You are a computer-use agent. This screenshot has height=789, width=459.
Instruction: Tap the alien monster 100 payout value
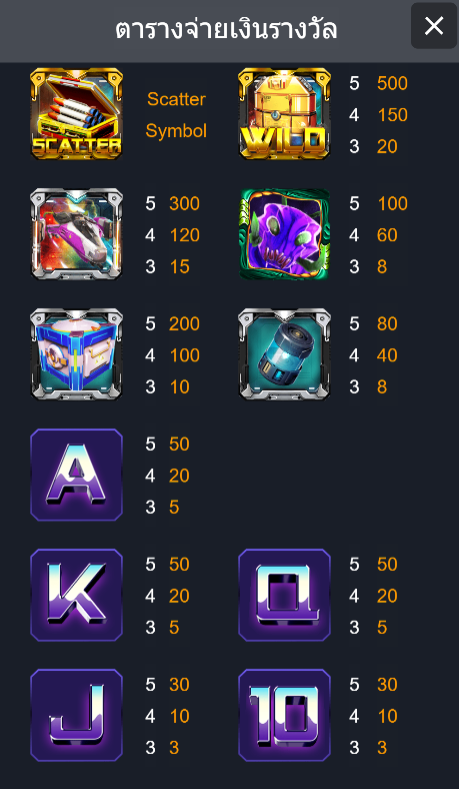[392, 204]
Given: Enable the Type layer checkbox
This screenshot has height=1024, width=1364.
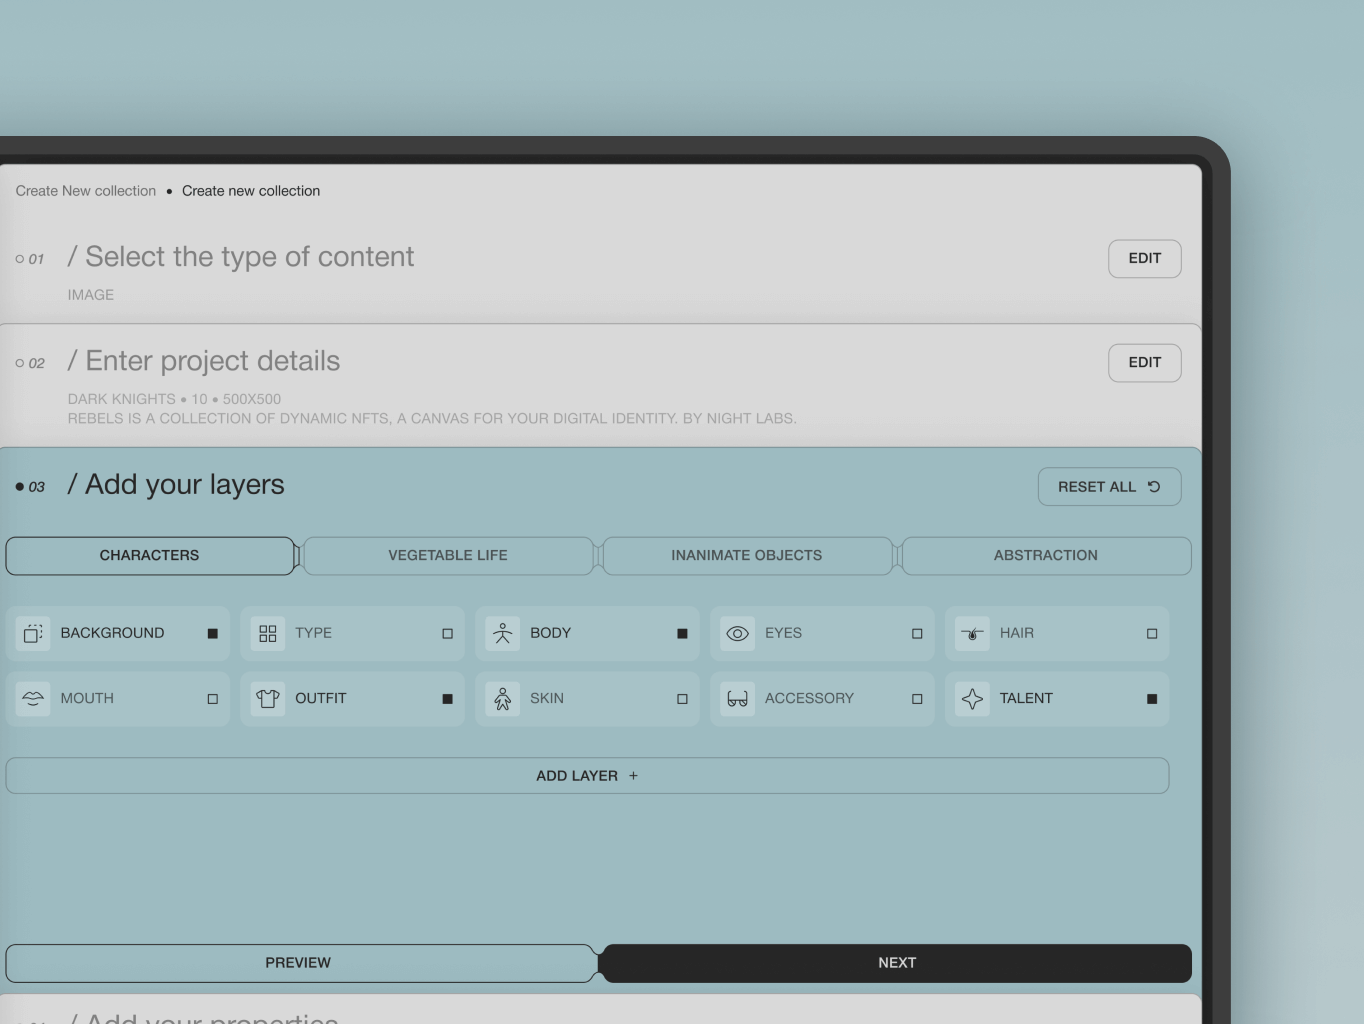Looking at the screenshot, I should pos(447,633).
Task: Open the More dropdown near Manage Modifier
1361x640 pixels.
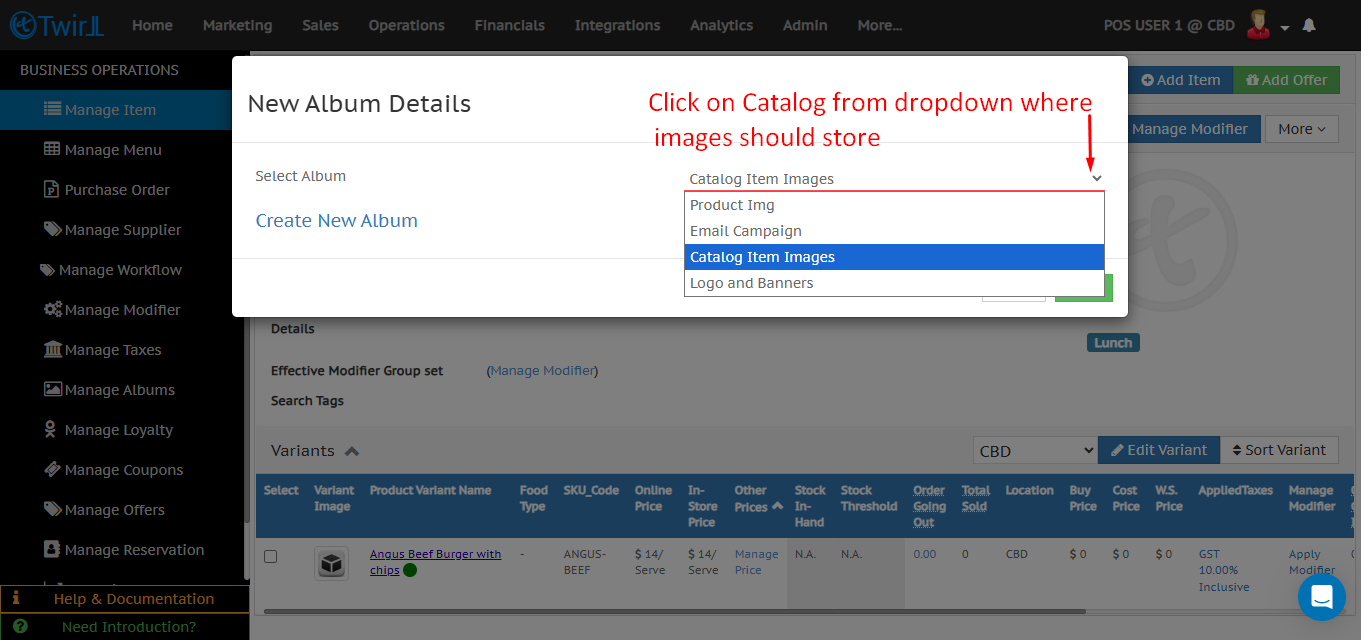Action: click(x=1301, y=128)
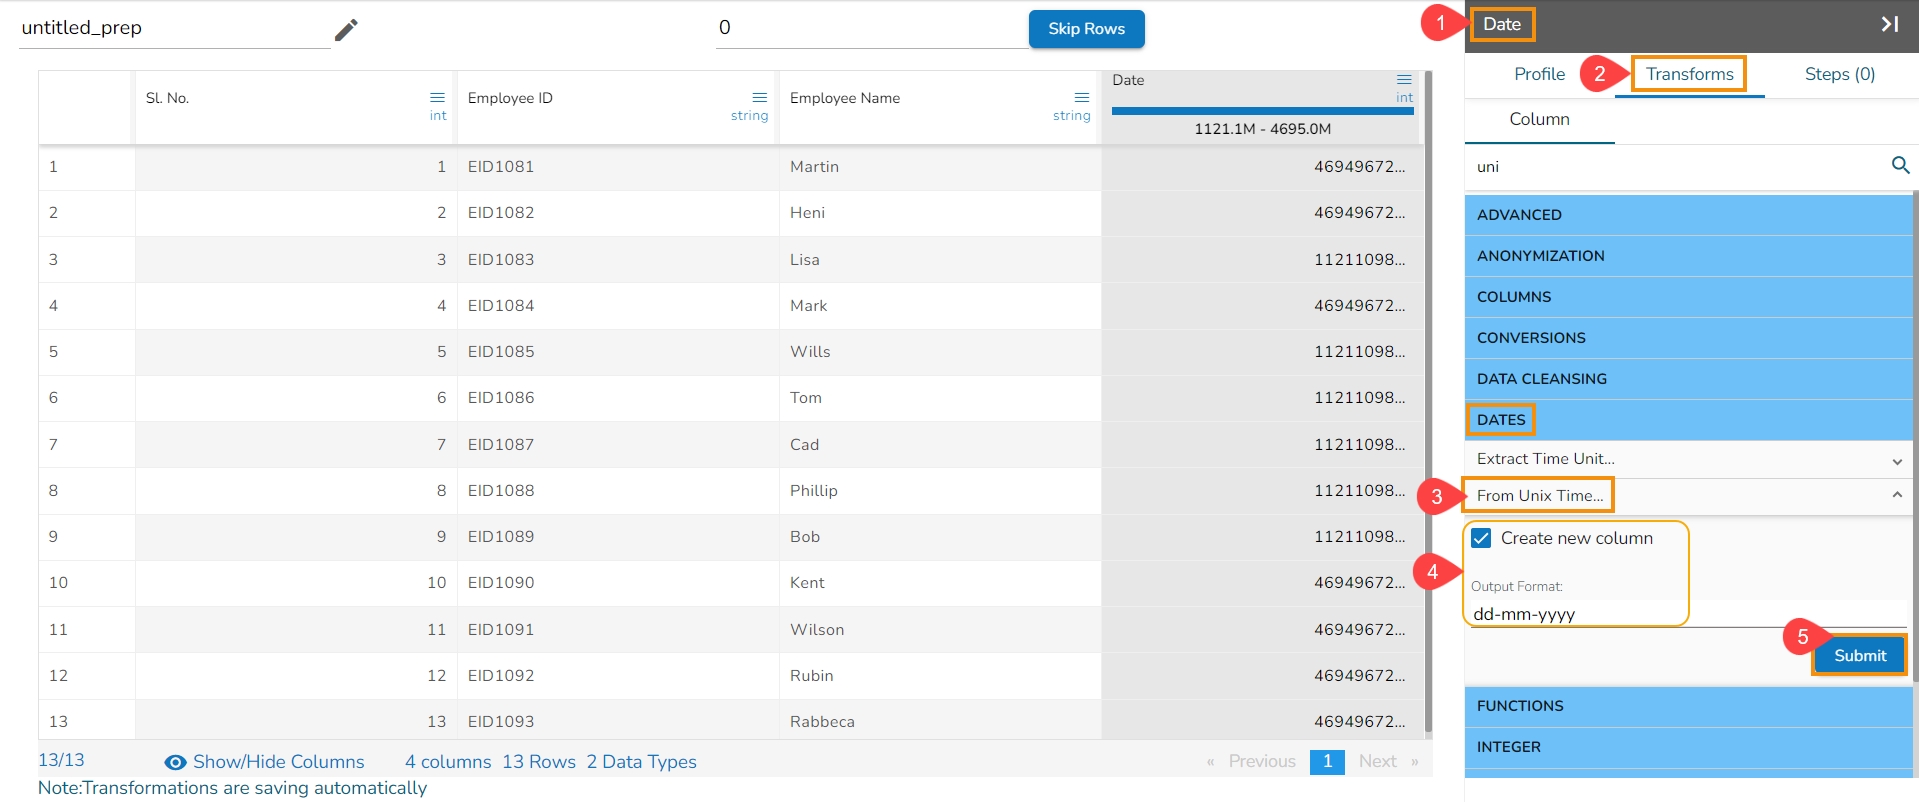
◆ ◆ ◆ ◆ ◆
# EXERCISE BRIEF
Print every line above exactly. Leave the pictures out.

# RESPONSE TO THE EXERCISE
You are a computer-use agent. This screenshot has height=789, width=459.
Instruction: Tap the alien monster 100 payout value
[392, 204]
Given: Enable the Type layer checkbox
This screenshot has height=1024, width=1364.
Looking at the screenshot, I should pos(447,633).
Task: Open the More dropdown near Manage Modifier
1361x640 pixels.
Action: click(x=1301, y=128)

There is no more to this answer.